I HAD an interesting encounter this evening with our college cat. A strong, self-possessed stray, Buster, like one or two students I have known, sauntered into college one day as if he already owned the place, and simply allowed us to adopt him.
He is, of course, a fixture now, and so won the heart of the previous Mistress that she had his portrait painted when she left, and gave it to the college as a leaving present. Now his image adorns the corridors alongside the great and the good — doubtless, from his point of view, raising the tone.
He is usually curled up comfortably near the Porters’ Lodge or in some corridor, condescending to be admired by a new circle of students; but this evening he attended chapel. Our preacher at evensong was in the midst of a very eloquent sermon whose nub and pith was that no human eloquence was adequate to the mystery of God.
Indeed, mystery was his theme: we begin and end in mystery, we are a mystery even to ourselves, and, if no words or music can ever sum or define the mystery of even one person, then how much less the mystery of God.
He was just adducing the undoubted authority of Aquinas on this point when I became aware, amid the gravity of the subject, of a strange levity in the choir.

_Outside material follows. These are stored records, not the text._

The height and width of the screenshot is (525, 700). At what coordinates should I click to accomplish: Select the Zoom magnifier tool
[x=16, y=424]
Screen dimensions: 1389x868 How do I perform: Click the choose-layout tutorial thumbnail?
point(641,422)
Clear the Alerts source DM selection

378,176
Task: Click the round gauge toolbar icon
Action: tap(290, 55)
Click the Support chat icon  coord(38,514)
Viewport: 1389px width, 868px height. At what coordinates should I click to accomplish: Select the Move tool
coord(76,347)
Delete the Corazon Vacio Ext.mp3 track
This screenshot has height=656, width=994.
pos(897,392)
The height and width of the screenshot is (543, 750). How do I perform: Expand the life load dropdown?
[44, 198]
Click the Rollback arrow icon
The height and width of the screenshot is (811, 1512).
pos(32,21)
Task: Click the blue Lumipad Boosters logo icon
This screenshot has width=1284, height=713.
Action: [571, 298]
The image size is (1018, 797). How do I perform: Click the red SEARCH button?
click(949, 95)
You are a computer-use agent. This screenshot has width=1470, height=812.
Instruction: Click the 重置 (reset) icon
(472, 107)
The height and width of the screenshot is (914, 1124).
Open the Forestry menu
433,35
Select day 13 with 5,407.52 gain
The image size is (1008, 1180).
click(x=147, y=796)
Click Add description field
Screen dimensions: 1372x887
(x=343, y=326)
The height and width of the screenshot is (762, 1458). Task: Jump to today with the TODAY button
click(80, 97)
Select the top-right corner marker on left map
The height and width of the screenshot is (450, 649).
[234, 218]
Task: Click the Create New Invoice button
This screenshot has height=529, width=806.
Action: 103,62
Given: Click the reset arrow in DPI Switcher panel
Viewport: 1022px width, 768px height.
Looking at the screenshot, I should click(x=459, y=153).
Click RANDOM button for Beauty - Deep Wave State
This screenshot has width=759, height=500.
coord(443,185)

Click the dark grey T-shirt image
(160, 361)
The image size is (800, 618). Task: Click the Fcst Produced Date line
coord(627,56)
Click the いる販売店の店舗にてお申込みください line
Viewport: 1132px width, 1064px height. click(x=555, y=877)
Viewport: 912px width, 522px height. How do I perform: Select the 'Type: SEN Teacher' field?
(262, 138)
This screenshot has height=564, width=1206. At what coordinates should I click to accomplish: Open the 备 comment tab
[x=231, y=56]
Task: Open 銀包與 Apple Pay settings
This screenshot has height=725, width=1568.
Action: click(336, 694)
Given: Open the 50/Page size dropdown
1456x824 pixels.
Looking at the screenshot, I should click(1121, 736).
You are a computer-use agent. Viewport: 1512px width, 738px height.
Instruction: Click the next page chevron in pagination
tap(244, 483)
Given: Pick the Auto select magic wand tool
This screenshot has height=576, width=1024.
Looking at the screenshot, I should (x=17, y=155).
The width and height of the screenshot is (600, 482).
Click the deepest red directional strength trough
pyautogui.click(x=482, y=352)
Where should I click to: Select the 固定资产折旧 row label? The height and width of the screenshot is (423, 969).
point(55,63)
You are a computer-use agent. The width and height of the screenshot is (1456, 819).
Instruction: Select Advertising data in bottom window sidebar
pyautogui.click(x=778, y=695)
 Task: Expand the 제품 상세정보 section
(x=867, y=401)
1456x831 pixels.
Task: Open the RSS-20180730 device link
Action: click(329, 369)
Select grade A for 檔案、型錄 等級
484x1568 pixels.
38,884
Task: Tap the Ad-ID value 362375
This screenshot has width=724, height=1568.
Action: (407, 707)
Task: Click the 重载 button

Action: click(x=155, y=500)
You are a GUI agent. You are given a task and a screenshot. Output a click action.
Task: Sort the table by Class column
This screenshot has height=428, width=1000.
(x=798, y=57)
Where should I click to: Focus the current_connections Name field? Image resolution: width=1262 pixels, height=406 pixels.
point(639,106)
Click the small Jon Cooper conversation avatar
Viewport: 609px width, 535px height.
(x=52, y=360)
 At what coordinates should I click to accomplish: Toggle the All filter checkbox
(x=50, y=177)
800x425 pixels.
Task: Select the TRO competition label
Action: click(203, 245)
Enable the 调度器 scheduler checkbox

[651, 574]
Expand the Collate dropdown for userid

Smiles and a little wave of suppressed giggles passed along the front row.
And then I caught sight of Buster, who had made his way up into the sanctuary and was now elegantly disporting himself, just behind the preacher.
I remembered that only last term I had read from that pulpit verses from Christopher Smart’s beautiful Jubilate Agno:
For I will consider my Cat Jeoffry.
For he is the servant of the Living God, duly and daily serving him.
For at the first glance of the glory of God in the East he worships in his way.
Perhaps rumours of that reading had reached Buster.
The preacher, too, became aware that something was afoot, and at that moment Buster came round into his field of vision. He paused in his preaching, and then he did a beautiful thing. He smiled, and with his own elegant gesture and light touch, he acknowledged the mystery cat.
Thereafter, the sermon, no less learned, had a lightness to its depth, and perhaps we better apprehended its conclusion: that life itself, and all things worth having, are given, not striven for, are never fully predicted or understood, but appear unexpectedly as graces to be apprehended, mysteries to be acknowledged.
Buster seemed satisfied that he had achieved what he came for; for he wandered down to my stall, and, seeing beside me a vacant chair, upholstered in a beautiful red velvet that very fetchingly set off his own more restrained collegiate black and white, he hopped neatly up and made himself comfortable. It had but recently been vacated and was, indeed, still warm; for it was, as surely Buster knew, the visiting preacher’s stall.